Skip to main content

Jupyter notebook extension to connect to graph databases

Project description

Graph Notebook: easily query and visualize graphs

The graph notebook provides an easy way to interact with graph databases using Jupyter notebooks. Using this open-source Python package, you can connect to any graph database that supports the Apache TinkerPop, openCypher or the RDF SPARQL graph models. These databases could be running locally on your desktop or in the cloud. Graph databases can be used to explore a variety of use cases including knowledge graphs and identity graphs.

A colorful graph picture

Visualizing Gremlin queries

Gremlin query and graph

Visualizing openCypher queries

openCypher query and graph

Visualizing SPARQL queries

SPARL query and graph

Instructions for connecting to the following graph databases:

Endpoint Graph model Query language
Gremlin Server property graph Gremlin
Blazegraph RDF SPARQL
Amazon Neptune property graph or RDF Gremlin, openCypher, or SPARQL
Neo4J property graph Cypher

We encourage others to contribute configurations they find useful. There is an additional-databases folder where more information can be found.

Features

Notebook cell 'magic' extensions in the IPython 3 kernel

%%sparql - Executes a SPARQL query against your configured database endpoint. Documentation

%%gremlin - Executes a Gremlin query against your database using web sockets. The results are similar to those a Gremlin console would return. Documentation

%%opencypher or %%oc Executes an openCypher query against your database. Documentation

%%graph_notebook_config - Sets the executing notebook's database configuration to the JSON payload provided in the cell body.

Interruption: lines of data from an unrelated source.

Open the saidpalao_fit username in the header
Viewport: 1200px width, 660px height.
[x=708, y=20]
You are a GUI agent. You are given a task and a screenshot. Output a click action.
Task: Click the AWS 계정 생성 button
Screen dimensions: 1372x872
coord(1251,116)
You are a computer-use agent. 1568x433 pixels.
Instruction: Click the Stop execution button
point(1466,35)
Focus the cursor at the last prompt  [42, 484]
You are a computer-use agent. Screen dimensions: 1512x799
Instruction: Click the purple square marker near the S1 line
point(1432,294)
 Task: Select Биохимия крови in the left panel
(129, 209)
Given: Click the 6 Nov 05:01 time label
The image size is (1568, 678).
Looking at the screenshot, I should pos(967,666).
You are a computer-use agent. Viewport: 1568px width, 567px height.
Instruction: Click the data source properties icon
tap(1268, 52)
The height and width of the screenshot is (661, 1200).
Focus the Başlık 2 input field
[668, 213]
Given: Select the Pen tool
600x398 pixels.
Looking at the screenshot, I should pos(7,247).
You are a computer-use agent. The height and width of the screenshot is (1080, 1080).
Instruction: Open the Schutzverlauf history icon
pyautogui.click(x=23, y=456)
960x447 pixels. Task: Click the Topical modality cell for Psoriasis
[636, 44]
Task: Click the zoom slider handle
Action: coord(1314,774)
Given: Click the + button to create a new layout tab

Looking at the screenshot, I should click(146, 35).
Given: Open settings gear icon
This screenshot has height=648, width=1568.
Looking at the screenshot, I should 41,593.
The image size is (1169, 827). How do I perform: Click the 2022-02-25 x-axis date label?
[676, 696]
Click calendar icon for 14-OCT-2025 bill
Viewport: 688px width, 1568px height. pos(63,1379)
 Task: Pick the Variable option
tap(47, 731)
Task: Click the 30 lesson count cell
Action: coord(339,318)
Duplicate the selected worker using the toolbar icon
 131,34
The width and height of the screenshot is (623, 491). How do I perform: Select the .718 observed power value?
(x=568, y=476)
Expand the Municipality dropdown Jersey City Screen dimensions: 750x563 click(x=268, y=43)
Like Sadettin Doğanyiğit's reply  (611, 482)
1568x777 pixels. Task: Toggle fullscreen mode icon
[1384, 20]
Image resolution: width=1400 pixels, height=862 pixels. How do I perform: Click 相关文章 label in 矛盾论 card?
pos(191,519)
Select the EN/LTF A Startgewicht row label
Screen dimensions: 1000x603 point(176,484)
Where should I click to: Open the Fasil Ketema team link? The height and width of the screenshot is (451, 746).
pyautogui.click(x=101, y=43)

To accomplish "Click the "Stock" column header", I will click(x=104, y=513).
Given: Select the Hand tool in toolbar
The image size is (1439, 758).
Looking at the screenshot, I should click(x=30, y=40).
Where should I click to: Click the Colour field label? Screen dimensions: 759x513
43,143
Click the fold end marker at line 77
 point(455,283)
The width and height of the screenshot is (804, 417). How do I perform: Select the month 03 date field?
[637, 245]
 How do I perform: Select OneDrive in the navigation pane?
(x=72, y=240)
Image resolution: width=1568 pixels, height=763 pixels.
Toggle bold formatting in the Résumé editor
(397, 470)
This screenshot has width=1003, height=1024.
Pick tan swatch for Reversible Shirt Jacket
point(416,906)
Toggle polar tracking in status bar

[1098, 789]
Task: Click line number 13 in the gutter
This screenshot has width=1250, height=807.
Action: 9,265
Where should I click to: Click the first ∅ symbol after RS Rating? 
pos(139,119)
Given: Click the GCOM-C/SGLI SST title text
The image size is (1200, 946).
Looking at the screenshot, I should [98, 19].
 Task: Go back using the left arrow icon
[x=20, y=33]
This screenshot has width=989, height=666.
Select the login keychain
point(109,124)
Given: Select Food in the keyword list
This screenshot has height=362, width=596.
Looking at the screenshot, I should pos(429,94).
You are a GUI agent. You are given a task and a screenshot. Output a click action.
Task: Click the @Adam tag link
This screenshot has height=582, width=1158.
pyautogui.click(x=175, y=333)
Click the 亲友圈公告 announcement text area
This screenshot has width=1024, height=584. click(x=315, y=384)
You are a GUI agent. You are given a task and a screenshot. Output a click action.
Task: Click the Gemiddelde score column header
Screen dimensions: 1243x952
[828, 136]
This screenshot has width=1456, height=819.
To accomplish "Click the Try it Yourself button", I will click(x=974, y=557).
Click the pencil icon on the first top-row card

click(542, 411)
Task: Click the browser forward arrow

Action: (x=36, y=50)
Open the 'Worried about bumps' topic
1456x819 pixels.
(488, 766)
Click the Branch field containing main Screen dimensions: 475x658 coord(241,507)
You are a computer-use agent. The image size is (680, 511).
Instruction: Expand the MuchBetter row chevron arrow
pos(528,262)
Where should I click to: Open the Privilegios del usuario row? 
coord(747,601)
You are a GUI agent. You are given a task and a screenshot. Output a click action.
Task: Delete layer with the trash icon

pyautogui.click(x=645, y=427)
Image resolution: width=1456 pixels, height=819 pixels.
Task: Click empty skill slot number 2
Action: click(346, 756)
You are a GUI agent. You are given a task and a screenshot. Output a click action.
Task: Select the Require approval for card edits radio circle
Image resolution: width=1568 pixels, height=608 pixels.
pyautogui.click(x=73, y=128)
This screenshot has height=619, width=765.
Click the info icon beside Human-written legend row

%%graph_notebook_vis_options - Sets the executing notebook's vis.js options to the JSON payload provided in the cell body.

%%neptune_ml - Set of commands to integrate with NeptuneML functionality, as described here. Documentation

TIP :point_right: %%sparql, %%gremlin, and %%oc share a suite of common arguments that be used to customize the appearance of rendered graphs. Example usage of these arguments can also be found in the sample notebooks under 02-Visualization.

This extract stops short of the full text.